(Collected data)

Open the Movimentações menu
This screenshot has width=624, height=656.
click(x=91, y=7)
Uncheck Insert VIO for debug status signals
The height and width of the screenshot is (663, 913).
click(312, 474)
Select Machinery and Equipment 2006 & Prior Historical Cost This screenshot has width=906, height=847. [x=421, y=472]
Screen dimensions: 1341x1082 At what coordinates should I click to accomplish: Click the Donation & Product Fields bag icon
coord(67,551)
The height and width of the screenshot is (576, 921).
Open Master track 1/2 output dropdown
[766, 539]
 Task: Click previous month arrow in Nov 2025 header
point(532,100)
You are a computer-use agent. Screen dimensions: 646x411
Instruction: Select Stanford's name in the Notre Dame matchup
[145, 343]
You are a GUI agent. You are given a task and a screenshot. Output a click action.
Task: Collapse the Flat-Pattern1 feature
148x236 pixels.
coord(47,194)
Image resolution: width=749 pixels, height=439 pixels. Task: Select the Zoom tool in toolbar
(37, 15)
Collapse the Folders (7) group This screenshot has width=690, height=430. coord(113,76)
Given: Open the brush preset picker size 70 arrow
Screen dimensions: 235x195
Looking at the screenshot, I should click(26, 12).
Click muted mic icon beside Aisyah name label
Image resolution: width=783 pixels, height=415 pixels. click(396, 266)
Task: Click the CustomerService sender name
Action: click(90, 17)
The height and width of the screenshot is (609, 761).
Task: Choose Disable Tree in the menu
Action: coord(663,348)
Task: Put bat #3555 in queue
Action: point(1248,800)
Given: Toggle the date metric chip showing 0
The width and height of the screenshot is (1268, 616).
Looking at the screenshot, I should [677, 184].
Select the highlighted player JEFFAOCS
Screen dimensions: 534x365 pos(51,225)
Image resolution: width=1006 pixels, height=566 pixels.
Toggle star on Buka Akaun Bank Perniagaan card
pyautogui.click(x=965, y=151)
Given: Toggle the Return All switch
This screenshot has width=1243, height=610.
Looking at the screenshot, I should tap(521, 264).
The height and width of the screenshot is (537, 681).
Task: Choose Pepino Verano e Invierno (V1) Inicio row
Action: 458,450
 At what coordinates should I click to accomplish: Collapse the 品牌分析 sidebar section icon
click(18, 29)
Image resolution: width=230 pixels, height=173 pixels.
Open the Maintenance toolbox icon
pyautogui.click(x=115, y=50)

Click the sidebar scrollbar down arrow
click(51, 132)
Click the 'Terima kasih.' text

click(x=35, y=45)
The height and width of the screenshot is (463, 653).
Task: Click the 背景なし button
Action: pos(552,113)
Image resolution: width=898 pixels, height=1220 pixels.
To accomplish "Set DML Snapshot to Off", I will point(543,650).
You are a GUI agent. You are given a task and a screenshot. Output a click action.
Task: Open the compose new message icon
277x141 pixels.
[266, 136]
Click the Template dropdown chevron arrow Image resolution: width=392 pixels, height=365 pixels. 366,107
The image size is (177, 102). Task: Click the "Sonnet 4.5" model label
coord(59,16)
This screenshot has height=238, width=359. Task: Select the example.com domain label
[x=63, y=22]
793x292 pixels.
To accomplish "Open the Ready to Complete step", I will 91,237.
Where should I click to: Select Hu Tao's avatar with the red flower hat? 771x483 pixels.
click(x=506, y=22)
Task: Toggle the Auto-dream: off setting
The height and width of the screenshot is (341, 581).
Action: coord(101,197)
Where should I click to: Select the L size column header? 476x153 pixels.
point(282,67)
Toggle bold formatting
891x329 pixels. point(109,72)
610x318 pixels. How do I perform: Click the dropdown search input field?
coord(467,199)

What you are asked to do: All lines of the entries containing the string "will" must be shown in full.

Expected answer:
To accomplish "Set DML Snapshot to Off", I will point(543,650).
To accomplish "Open the Ready to Complete step", I will 91,237.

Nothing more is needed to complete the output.